Begin Input records

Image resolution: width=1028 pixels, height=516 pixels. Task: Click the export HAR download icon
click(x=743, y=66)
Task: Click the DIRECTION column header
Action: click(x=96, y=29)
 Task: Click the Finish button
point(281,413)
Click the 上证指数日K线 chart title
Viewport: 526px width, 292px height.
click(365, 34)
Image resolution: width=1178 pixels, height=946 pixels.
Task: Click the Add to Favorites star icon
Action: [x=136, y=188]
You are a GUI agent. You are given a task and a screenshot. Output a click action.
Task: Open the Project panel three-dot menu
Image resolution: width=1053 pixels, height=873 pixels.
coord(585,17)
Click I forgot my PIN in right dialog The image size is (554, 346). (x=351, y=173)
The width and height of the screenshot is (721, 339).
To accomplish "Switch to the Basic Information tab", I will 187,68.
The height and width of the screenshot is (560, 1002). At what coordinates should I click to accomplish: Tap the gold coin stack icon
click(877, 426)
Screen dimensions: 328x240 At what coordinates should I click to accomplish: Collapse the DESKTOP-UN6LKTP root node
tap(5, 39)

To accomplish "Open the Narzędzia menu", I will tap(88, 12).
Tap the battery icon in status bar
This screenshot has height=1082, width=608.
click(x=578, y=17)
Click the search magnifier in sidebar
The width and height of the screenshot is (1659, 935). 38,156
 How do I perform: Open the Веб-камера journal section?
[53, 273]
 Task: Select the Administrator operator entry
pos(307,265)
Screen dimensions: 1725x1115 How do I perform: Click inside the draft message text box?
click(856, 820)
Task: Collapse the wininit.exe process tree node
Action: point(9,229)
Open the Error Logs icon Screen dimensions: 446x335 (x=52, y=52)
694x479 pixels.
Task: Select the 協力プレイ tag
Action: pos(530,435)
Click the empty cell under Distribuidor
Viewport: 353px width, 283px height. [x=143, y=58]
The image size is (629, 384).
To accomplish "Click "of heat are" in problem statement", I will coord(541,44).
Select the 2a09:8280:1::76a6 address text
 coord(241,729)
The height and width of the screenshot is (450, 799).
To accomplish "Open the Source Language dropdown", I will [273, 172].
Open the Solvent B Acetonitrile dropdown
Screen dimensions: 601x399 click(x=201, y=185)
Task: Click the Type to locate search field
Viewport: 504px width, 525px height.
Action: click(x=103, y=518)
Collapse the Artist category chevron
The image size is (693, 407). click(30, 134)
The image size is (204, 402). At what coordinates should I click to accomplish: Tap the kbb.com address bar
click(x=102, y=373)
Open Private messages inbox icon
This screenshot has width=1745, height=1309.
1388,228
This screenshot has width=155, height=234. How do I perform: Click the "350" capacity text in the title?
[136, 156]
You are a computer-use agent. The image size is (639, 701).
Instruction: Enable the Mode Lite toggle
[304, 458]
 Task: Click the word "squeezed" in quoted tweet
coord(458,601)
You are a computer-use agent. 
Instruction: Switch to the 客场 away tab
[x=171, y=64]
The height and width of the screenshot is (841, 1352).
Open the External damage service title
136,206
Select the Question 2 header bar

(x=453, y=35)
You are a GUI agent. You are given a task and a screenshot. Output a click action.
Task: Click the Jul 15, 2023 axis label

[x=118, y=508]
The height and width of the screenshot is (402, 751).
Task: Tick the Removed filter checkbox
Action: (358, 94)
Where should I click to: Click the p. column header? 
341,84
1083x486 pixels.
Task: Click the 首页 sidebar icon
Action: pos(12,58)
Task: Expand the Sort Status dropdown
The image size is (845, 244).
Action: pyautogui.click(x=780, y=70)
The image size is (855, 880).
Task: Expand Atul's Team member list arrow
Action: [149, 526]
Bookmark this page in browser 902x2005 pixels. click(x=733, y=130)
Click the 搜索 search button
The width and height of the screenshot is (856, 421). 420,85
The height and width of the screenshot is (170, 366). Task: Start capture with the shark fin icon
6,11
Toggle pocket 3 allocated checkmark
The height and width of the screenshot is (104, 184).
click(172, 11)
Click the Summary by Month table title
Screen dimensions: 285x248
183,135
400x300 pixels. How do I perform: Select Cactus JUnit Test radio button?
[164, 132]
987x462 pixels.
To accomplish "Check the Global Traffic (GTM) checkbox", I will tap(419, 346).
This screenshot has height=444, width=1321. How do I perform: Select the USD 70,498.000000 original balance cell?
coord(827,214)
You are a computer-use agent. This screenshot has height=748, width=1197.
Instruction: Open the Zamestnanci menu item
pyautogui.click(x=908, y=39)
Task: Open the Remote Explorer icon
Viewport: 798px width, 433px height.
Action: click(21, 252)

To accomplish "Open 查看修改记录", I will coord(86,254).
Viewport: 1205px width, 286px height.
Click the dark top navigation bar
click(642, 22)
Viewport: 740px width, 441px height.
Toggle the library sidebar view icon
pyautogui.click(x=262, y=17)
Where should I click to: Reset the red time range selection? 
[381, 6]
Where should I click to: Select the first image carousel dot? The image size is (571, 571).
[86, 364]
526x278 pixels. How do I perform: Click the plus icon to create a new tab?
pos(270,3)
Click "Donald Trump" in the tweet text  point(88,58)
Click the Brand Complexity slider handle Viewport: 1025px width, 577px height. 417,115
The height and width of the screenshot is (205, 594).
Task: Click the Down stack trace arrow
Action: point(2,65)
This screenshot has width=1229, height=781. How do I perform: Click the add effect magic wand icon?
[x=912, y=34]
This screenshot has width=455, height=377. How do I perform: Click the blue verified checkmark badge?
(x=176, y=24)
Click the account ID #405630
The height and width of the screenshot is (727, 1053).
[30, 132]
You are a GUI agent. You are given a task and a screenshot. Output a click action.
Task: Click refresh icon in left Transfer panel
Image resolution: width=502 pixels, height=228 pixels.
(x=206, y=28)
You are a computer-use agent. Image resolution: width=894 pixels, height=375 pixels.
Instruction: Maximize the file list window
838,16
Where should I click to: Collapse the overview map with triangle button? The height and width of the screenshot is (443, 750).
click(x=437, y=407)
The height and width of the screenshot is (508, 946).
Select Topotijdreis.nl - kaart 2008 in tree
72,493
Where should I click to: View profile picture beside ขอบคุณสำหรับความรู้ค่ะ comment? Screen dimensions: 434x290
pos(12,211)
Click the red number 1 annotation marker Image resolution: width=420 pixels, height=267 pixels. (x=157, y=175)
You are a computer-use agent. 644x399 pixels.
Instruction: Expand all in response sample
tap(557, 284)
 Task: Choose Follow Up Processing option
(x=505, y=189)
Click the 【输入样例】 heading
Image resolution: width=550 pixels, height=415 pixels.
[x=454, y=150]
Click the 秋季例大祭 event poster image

End Input records

**Given instruction**. Copy out every row from the line that contains "Open the Solvent B Acetonitrile dropdown" down to the line that contains "The image size is (693, 407). click(30, 134)", both of those lines included, word for word.

**Full solution**.
Open the Solvent B Acetonitrile dropdown
Screen dimensions: 601x399 click(x=201, y=185)
Task: Click the Type to locate search field
Viewport: 504px width, 525px height.
Action: click(x=103, y=518)
Collapse the Artist category chevron
The image size is (693, 407). click(30, 134)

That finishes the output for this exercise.